A Pékin, on est tellement occupé du triomphe des rebelles Taipings et des traités qu’exigent les Anglais et les Français, qu’on laisse l’insurrection se développer sans y apporter d’entraves sérieuses. Après un siège de courte durée, Yunnan-Fu, la capitale de la province de ce nom, tombe aux mains des musulmans. Leurs coreligionnaires du Shen-si, du Kan-su et du Kouei-chou, tiennent de leur côté hardiment tête aux troupes impériales. Les rôles sont entièrement intervertis.

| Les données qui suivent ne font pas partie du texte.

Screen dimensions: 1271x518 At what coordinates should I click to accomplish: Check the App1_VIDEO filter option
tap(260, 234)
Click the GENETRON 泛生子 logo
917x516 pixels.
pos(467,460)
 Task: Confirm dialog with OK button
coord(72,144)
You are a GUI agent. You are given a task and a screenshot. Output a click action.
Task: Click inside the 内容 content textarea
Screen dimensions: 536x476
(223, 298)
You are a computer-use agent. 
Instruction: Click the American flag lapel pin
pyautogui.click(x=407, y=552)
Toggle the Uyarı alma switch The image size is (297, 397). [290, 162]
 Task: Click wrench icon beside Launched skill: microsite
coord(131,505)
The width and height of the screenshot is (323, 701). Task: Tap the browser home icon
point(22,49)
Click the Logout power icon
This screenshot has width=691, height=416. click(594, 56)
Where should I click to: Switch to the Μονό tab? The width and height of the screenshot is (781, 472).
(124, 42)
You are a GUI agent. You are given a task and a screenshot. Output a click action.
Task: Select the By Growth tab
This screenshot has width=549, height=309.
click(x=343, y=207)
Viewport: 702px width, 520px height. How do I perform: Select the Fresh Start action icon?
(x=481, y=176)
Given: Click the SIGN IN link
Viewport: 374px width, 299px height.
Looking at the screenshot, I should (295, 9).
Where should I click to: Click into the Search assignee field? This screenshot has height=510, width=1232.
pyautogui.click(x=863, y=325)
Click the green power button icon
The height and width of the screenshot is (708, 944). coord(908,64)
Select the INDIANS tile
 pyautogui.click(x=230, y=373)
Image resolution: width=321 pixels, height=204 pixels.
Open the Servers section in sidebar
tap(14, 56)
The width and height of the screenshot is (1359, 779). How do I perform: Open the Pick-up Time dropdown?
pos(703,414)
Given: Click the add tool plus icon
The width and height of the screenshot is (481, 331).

« Ici, dit M. Emile Rocher, se place un événement qui va changer la face des choses et imprimer à la guerre un nouveau caractère. » Le grand-prêtre Ma-Tê-hsing et le chef des rebelles Ma-Hsien, quoique vainqueurs, comprirent-ils que leurs conquêtes ne pouvaient être qu’éphémères? Se doutaient-ils que le gouvernement impérial pourrait bientôt diriger des forces contre eux? Ou bien étaient-ils sincères et ne demandaient-ils pas mieux que de mettre d’une façon satisfaisante un terme aux maux qui affligeaient le pays? Toujours est-il qu’ils proposèrent la paix aux mandarins surpris d’une semblable démarche, et qu’elle fut acceptée.

Pour arriver à une convention durable entre Chinois et mahométans rebelles, il fallait nécessairement obtenir l’adhésion de la cour de Pékin; c’était là le côté le plus curieux et le plus difficile de l’affaire. Jusqu’ici, les mandarins avaient dépeint la situation de la province du Yunnan sous les aspects les plus brillans, et Ma-Hsien comme l’âme de la rébellion. Or, d’après la convention, les Chinois avaient dû consentir à accorder à ce dernier le titre de général de brigade, chên-t’ai. Par quelle supercherie pourraient-ils maintenant, sans se contredire, faire admettre l’élévation d’un chef rebelle à l’une des plus hautes dignités militaires de l’année chinoise? Rien n’était pourtant plus aisé dans un pays où le despotisme régnait et où manquaient les communications. Ils persuadèrent à Ma-Hsien, sous prétexte de faciliter les choses, de changer la dernière syllabe de son nom Hsien en celle de Ju-lung, et celui-ci y ayant consenti, le fu-t’ai ou gouverneur de la province et ses collègues purent présenter à Pékin, comme le hbérateur du pays, un nommé Ma-Ju-lung, c’est-à-dire le même individu qui, quelques jours avant, était considéré comme le pire des malfaiteurs.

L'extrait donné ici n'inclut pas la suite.